Applied for a senior position and quickly had a 30m call with a recruiter. Lots of skill overlap so the next steps were to go to hiring manager review. Received an automatic rejection the next day. Recruiters, don't schedule calls unless the hiring manager has already +1'd the person. If you have to, never ever send an automatic rejection after meeting with the person. It makes you look like you don't know what you're doing (which from what I've heard about the company internally, it tracks)
After the recruiter screen, the first round is two technical interviews - coding and system design. I found the system design question challenging, and the interviewer took a very hands-off rather than collaborative approach compared to other interviewers.

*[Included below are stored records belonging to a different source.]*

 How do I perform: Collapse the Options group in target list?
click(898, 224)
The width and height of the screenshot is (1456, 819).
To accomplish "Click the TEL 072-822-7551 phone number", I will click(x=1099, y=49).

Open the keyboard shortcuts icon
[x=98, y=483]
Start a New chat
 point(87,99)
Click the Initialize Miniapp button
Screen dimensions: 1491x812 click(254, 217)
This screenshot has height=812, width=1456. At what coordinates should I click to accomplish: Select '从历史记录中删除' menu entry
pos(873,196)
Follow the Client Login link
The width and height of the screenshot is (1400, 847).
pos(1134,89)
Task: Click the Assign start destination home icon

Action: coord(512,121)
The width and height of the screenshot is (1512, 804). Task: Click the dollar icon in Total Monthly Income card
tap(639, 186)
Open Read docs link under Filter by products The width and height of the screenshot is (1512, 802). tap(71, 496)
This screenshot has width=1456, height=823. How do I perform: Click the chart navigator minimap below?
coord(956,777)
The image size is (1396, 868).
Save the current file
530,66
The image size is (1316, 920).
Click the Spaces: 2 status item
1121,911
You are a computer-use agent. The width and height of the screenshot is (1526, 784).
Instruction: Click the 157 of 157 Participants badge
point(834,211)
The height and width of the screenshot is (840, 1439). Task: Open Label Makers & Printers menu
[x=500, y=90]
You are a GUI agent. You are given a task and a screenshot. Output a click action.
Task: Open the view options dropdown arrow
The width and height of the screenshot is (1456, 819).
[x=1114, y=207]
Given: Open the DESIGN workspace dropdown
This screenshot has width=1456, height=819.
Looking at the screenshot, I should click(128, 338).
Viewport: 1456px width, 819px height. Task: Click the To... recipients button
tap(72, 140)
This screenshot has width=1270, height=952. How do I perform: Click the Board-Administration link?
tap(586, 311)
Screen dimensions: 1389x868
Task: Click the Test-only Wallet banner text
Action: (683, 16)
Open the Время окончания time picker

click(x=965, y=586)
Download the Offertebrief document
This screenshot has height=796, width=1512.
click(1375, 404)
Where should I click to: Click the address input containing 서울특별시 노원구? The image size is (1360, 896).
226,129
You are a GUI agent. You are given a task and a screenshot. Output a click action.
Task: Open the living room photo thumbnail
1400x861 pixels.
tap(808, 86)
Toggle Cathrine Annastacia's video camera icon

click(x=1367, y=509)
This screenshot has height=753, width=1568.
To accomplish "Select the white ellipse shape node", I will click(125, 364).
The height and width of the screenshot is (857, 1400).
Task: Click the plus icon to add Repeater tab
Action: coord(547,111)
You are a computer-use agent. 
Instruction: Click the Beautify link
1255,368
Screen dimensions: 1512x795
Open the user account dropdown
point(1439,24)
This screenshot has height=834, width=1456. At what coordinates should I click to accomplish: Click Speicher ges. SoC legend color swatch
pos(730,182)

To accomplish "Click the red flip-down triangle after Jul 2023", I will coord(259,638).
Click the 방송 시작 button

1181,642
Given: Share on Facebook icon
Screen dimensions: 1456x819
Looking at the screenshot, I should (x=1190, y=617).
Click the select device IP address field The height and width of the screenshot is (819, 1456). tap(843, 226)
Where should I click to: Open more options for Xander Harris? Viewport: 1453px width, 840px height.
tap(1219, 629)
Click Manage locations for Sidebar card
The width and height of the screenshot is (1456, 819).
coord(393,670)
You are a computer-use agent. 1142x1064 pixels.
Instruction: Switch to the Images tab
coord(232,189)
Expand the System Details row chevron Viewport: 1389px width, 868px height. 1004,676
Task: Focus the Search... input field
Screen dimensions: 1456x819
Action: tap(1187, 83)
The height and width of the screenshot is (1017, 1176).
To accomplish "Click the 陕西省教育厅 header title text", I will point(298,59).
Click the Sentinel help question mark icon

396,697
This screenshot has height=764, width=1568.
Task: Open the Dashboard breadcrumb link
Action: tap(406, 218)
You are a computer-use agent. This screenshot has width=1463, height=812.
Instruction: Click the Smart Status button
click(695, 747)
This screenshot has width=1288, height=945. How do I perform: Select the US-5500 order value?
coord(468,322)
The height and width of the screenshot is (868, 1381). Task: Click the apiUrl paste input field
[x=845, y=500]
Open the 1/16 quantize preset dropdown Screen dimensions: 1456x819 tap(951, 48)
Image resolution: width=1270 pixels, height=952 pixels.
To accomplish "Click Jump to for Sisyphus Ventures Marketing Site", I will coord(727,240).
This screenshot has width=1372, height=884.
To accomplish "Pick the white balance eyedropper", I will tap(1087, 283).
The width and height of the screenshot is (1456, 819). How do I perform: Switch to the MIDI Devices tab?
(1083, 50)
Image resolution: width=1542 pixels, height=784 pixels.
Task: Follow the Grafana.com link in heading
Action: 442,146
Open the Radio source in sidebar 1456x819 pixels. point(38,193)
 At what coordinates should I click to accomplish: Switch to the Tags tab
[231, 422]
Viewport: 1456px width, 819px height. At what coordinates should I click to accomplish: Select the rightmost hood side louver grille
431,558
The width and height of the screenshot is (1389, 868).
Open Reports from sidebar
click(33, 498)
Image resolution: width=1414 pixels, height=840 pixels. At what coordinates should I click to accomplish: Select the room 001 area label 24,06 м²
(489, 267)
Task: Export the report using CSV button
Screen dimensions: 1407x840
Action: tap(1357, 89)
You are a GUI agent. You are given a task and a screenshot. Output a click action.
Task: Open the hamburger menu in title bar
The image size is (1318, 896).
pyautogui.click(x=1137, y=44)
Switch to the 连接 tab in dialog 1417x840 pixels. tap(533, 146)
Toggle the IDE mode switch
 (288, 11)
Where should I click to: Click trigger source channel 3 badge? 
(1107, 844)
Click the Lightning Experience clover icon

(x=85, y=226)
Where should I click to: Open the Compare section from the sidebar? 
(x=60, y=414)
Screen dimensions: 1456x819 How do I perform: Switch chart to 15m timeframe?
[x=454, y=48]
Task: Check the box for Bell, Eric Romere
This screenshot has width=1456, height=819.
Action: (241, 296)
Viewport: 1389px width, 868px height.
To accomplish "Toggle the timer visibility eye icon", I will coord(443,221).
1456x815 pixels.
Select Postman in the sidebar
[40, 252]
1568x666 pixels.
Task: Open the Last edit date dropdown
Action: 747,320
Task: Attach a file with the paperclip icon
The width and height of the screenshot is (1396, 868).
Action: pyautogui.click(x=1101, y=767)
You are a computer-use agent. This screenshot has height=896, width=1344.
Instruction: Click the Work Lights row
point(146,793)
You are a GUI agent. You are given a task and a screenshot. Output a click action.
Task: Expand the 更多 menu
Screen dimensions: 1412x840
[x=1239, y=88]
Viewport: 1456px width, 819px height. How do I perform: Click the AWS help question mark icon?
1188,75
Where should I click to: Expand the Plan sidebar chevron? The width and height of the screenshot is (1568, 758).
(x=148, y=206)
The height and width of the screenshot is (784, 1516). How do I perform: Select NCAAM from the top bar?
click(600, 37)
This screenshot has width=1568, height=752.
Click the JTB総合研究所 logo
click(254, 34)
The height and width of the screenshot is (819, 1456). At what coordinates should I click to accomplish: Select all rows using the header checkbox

I did not progress beyond this round.
Interview questions [1]
Question 1
Design a system for AI video generation based on text input.
This whole process dragged on for about a month, much longer than I anticipated. It kicked off with a technical phone screen, where I was asked about data structures and algorithms. The DSA questions were tough, especially one regarding matrix traversal. Mid-way through the coding round, it clicked that I had tackled this exact problem on PracHub just days before, which helped me structure my answer. The onsite included system design questions that were challenging, but I didn’t end up receiving an offer. Overall, it was an intense experience.
Interview questions [1]
Question 1
Given an n x n matrix where each row and each column is sorted in ascending order, return the kth smallest element in the matrix. Walk through both the min-heap approach and the binary-search-on-value approach, compare their time and space complexity, and discuss which one you'd prefer for very large matrices that don't fit in memory.
2 rounds phone screen(1 coding + 1 system design) and 4 rounds onsite interviews(1 coding + 1 design + 1 deep dive + 1 behavior).